Binary Data Access via PIC…??

On NL FP day, it struck me again when I saw an almost 1 MB *.hs file with apparent sole purpose of getting a quantity of raw data incorporated to the binary – applying some funny text encoding constructs. I remembered that, to my best knowledge, with major downside that it's compile time, this appears to be the best solution to me… Another approach I did notice several times was, say, the use of super fast parsing, to read in binary data at run time. Did I miss something? Or, more specifically – I am speaking about that kind of binary data which is (1) huge! – the 1 MB mentioned above rather being at the lower limit, (2) completely independent from the version of the Haskell compiler, (3) guaranteed (externally!) to match the structural requirements of the application referred to, (4) well managed in some way, concerning ABI issues, too (e.g. versioning, metadata headers etc.), and the question is in how far – as I believe other languages do, too – we can exploit PIC (position independent code), to read in really large quantities of binary data at run time or immediately before run time, without the need for parsing at all.
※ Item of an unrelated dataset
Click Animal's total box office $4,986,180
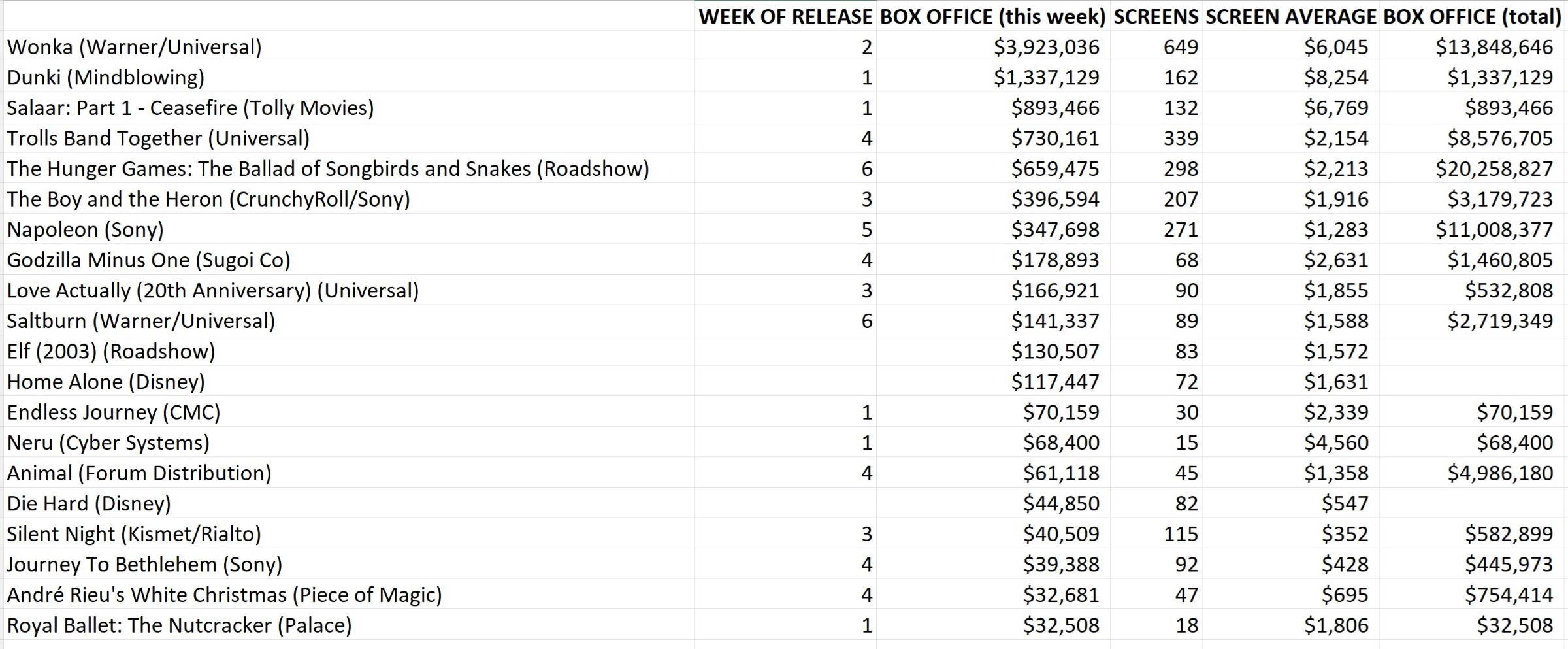(1499, 473)
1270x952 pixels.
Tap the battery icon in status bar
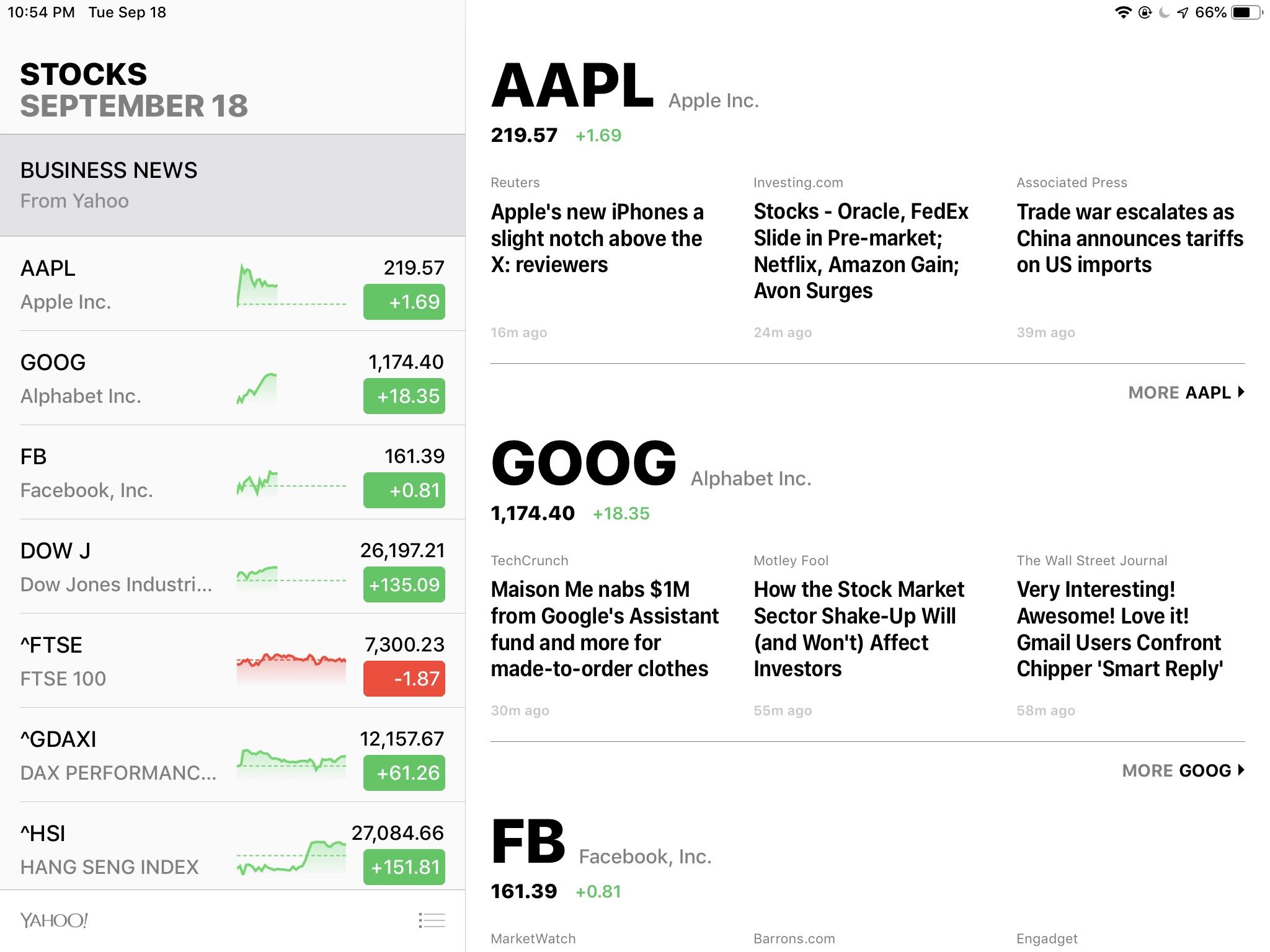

E.g., a textual data representation Haskell file will generate an an object file already, for which linking only should have a limited amount of assumptions regarding its inner structure. Imagining I have a huge but simple DB table, and a kind of converter which by some simplification of a Haskell compiler generates an object file that equally matches these (limited, as I believe) assumptions, and at the end can build a 'fake' the linker accepts instead of one dummy file skeleton – couldn't that be a way leading into the direction of directly getting in vast amounts of binary data in one part? In case there are stronger integrity needs, extra metadata like should be usable for verification of the origin from a valid code generator. Of course, while not completely necessary, true run time loading would be even greater… while direct interfacing to foreign (albeit simple) memory spaces deems much more intricate to me. I regularly stumbled about such cases – so I do believe this to useful. I would be happy to learn more about this – any thoughts…?? Cheers, and all the best, Nick

Shameless plug for one of my own libraries, which seems at least relevant to the problem space: https://hackage.haskell.org/package/capnp Though as a disclaimer I haven't done any benchmarking myself; my personal interest is more in RPC than in super-fast serialization. There will be a release with RPC support sometime later this month. That said, I have heard from one user who's using it to communicate with a part of their application written in C++, who switched over to from protobufs for perf, and because they needed to handle very large (> 2GiB) data. -Ian Quoting Nick Rudnick (2019-01-13 07:43:40)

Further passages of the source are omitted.